What is required: Sort through the listing below and keep each line with the word "dropdown". Copy those.
== Records for this task ==
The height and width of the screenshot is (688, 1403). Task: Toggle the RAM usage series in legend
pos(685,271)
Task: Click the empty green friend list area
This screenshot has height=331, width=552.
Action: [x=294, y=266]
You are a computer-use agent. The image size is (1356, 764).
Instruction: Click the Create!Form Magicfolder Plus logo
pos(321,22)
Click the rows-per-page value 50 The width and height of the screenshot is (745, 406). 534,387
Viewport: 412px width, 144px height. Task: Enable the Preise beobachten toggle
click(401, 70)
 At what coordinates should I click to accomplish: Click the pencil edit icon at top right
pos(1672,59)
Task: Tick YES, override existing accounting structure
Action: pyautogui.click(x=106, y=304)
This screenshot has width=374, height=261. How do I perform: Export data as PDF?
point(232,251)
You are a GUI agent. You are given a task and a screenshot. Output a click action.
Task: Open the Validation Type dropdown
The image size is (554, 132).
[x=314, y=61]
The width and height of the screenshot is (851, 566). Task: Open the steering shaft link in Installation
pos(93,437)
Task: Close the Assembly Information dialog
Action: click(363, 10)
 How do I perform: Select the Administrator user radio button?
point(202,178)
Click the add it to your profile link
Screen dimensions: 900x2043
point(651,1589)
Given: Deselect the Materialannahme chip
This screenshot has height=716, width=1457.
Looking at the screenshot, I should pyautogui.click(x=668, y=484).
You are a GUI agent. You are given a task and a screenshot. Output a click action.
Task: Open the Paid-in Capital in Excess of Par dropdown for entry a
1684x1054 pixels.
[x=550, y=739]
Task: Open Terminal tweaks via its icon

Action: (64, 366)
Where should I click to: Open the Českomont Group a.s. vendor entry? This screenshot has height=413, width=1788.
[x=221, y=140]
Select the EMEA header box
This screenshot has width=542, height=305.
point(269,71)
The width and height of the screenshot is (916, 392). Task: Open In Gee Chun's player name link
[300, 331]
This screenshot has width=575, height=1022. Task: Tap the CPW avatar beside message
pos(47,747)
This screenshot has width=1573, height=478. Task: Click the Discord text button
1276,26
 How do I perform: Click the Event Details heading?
===
Response below:
Task: Open the Validation Type dropdown
Task: Open the Paid-in Capital in Excess of Par dropdown for entry a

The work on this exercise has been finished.